Last summer, the DOJ gutted this strike force in the wake of the Trump administration's and new U.S. Attorney General Jeff Sessions' increased focus on violent crime, drugs and illegal immigration. Lawyer openings on the strike force and in other parts of the DOJ's Criminal Division have been exacerbated by a hiring freeze.
While some new staff members have been brought on to handle health care fraud cases, others' responsibilities have shifted to different types of work, such as Controlled Substances Act cases, possibly shifting the DOJ's role in health care-related false claims act and whistleblower, or qui tam, cases, according to the Crowell & Moring report. The agency may be willing to let whistleblowers' counsel take the lead.
“In some cases, DOJ will be willing to step back and let relators' counsel move forward with the cases, so the department can conserve its own resources,” Cordova said.
But stepping back does not mean ignoring, the report said.
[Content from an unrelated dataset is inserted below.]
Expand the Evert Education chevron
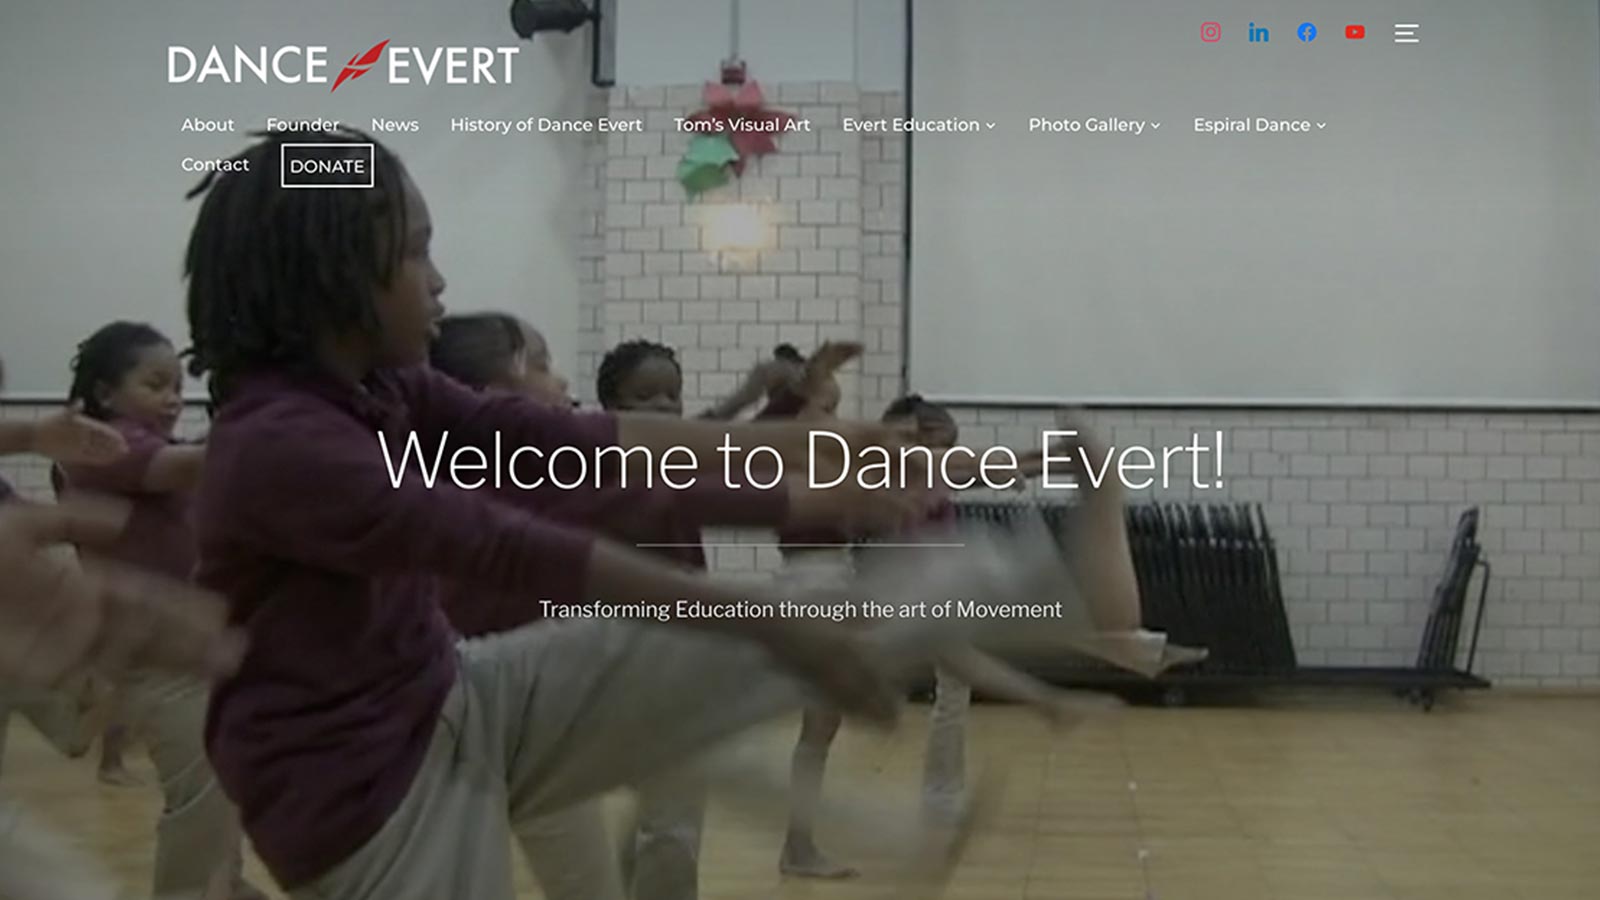1600x900 pixels. pyautogui.click(x=990, y=126)
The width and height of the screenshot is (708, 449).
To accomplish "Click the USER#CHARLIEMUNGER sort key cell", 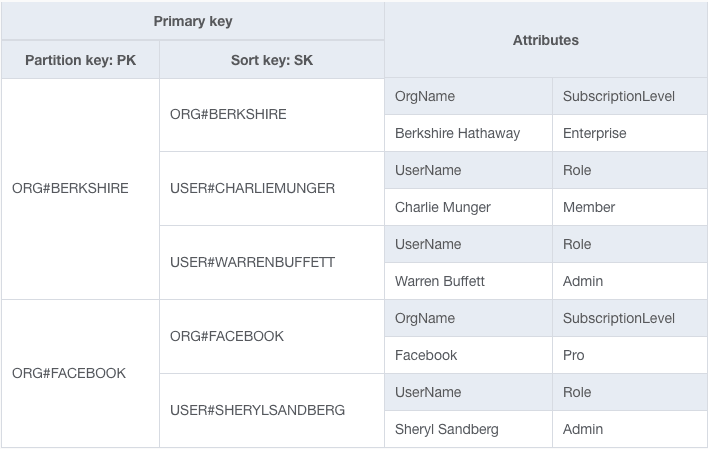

It said the agency will closely watch cases to ensure that they don't create bad law or bad precedent, and step in where it thinks it is necessary.
In addition, the DOJ may weigh in on cases in which it has not intervened, by exercising its “absolute veto power over FCA settlements [and using] that power to veto settlements between relators and defendants that it thinks are too low,” Cordova said.
The agency may also file statements of interest in such cases, which can have an impact on the court's decision. Overall, “this approach is in keeping with the administration's priorities of reducing the federal workforce while still collecting significant amounts of money through qui tam enforcement of the FCA.”
Finally, in cases where the DOJ does opt to intervene, department leaders indicate that it may move more frequently to dismiss cases it believes lack merit, the report states. In the past, the DOJ has rarely moved to dismiss qui tam cases, though it has always had the power to do so, it said.